One way to approach the problem would be to group employees based on how close they live together, and then assign for each group a shuttle stop. Let's use K Means to cluster our employee data based on latitude and longitude.

In [192]:
from sklearn.cluster import KMeans

kmeans = KMeans(10)
kmeans.fit(emp_subset_with_geo[["lat","lon"]],)

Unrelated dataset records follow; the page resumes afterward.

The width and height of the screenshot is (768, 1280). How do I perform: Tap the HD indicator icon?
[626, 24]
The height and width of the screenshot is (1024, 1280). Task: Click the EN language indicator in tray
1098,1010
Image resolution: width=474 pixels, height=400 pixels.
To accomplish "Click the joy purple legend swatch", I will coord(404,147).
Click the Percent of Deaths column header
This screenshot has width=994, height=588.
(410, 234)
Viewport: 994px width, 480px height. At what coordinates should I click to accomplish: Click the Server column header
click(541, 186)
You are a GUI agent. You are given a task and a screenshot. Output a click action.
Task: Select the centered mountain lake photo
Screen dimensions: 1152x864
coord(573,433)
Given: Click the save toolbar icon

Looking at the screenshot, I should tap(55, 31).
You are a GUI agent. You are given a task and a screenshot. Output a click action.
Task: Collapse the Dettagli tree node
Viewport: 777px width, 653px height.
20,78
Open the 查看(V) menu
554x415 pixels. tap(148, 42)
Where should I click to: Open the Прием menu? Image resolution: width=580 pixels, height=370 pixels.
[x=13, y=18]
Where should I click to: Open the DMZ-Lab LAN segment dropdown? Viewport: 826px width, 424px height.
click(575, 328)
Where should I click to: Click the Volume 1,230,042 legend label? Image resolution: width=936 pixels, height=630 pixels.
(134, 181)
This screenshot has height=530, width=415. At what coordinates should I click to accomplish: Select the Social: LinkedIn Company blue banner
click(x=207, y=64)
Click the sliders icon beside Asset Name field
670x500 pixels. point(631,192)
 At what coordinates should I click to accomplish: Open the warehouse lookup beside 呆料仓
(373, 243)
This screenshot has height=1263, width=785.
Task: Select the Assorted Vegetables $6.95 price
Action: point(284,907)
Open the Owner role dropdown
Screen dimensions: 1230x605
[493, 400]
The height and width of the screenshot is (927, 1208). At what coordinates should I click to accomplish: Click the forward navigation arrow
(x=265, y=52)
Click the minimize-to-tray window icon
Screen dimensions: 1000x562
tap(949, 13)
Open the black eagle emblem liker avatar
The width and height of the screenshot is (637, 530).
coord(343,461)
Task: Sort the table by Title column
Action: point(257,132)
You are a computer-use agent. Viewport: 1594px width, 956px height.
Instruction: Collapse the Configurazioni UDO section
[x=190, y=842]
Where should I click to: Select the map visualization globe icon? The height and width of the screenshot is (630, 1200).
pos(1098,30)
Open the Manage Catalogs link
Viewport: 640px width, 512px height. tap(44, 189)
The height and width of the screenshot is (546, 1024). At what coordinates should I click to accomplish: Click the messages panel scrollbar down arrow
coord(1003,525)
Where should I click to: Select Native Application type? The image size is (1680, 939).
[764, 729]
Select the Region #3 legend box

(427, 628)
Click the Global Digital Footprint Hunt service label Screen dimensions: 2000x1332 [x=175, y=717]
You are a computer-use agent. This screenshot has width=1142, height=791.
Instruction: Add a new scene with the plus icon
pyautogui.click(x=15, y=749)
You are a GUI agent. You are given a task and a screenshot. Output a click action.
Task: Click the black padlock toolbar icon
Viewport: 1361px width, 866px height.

KMeans(algorithm='auto', copy_x=True, init='k-means++', max_iter=300,
    n_clusters=10, n_init=10, n_jobs=1, precompute_distances='auto',
    random_state=None, tol=0.0001, verbose=0)

In [195]:
for c in kmeans.cluster_centers_:
    folium.CircleMarker(location=[c[0], c[1]], radius=100,
                    color='#008000',popup="Cluster Center").add_to(map_osm)    
map_osm

In above map, cluster centers are marked in green. 

#### Finding the right stop for each cluster center

Now that we have managed to group employees; for each group, we have to find the closest possible shuttle stop for them. There are possible more effecient way, but for now I find the distance between each cluster center and potential shuttle stop and the choose the closest one. 

In [149]:
#find the closest bus top to each cluster center

df1 = pd.DataFrame({'key':[1]*len(stops), 'potential_lat':stops.lat,'potential_lon':stops.lon})
df2 = pd.DataFrame({'key':[1]*10, 'cluster_lat':kmeans.cluster_centers_[:,0],'cluster_lon':kmeans.cluster_centers_[:,1]})

#cartesian product 
stops_n_clusters= pd.merge(df1, df2,on='key')[['cluster_lat',"cluster_lon",'potential_lat', 'potential_lon']]

In [150]:
print len(df1), len(df2), len(stops_n_clusters)

119 10 1190


In [166]:
stops_n_clusters['distance'] = stops_n_clusters.apply(lambda row:  
                                                      vincenty((row.cluster_lat,row.cluster_lon), 
                                                               (row.potential_lat,row.potential_lon)).kilometers, 
                                                      axis=1)

In [167]:
#distance is in kliometers
stops_n_clusters.head()

Unnamed: 0,cluster_lat,cluster_lon,potential_lat,potential_lon,distance
0,37.769754,-122.41442,37.718478,-122.439536,6.106509
1,37.728282,-122.427884,37.718478,-122.439536,1.496433
2,37.793707,-122.441888,37.718478,-122.439536,8.352388
3,37.74093,-122.425326,37.718478,-122.439536,2.789111
4,37.709849,-122.412542,37.718478,-122.439536,2.565569


In [181]:
stops_n_clusters.sort_values(by="distance", axis=0,inplace=True)
recommended_markers = stops_n_clusters.groupby(["cluster_lat","cluster_lon"]).nth(1)


In [196]:
for index, row in recommended_markers.iterrows():
     folium.Marker([row.potential_lat, row.potential_lon],popup='Recommended Shuttle Stop').add_to(map_osm)

# map_osm.save('recommended_shuttle_stops.html')


In [197]:
map_osm        


Here we have our shuttle stop recommendations; they're marked as pins.